El sensacionalismo es la tendencia de muchos medios a producir sensación o emoción en el ánimo con noticias y sucesos de impacto. Y se remonta al siglo XVI con las gacetas alemanas y francesas que incluían notas sobre crímenes, dramas y chismes de la realeza, pero fue en la segunda mitad del siglo XIX que se asumió en Francia, Inglaterra, Alemania y Estados Unidos.
El sensacionalismo es una deformación interesada de la noticia, implica manipulación, engaño y burla la buena fe del público. Para José Darío Restrepo la televisión (particularmente) es un medio sensacionalista, cuando privilegia la vista y el oído sobre otras facultades del televidente.
Todo espacio televisivo, con carácter sensacionalista, sólo procura aumentar la sintonía y, por vía de consecuencia, su comercio, sumando cuñas publicitarias, lo que involucra un aspecto ético y lleva a Luis Ramiro Beltrán a calificar el sensacionalismo lacra del lucro.
Y es que mientras dueños de espacios televisivos incrementan sus ganancias los involucrados en los acontecimientos quedan destrozados y condenados a la muerte civil, siendo violado, incluso, su derecho de imagen, como ocurrió recientemente con una pariente del suscrito.
A veces quienes más demandan libertad de expresión, son los primeros en incurrir en delitos de prensa, a pesar de que el Código Penal condena la difamación y la injuria (ver artículos del 367 al 372), parece que algunas damas hermosas, máxime extranjeras, están exentas de sanciones.
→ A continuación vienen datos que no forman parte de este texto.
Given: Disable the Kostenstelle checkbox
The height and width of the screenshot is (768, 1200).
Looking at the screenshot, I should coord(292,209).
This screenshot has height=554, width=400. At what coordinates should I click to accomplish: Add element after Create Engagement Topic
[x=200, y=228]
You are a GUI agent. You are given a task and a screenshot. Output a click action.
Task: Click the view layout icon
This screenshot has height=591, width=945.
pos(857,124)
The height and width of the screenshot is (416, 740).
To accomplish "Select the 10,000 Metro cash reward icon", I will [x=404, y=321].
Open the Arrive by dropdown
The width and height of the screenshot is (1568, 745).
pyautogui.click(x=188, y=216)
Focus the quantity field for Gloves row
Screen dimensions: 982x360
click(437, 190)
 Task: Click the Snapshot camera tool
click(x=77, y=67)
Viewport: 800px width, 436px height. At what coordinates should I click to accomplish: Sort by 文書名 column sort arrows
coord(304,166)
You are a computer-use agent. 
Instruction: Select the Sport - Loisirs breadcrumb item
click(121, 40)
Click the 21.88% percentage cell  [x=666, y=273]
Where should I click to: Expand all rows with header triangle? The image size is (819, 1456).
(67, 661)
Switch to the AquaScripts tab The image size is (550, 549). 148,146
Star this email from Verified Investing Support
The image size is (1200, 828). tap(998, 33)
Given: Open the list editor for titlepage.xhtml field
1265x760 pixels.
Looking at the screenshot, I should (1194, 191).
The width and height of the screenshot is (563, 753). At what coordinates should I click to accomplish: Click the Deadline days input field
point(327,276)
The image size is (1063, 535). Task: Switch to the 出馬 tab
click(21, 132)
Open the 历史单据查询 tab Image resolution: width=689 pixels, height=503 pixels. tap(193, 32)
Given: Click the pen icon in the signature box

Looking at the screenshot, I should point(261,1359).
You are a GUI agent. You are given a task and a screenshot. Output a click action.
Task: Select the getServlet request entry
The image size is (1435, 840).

No soy mezquino, y admito que algunos de sus trabajos están bien documentados, pero buscando mayor teleaudiencia y más publicidad (porque su labor está muy lejos de ser patriótica, como piensan algunos) en ocasiones caen en excesos, dañando nombres y reputaciones. Y muchos no se dan cuenta de esa realidad hasta que les difamen a alguien de su entorno.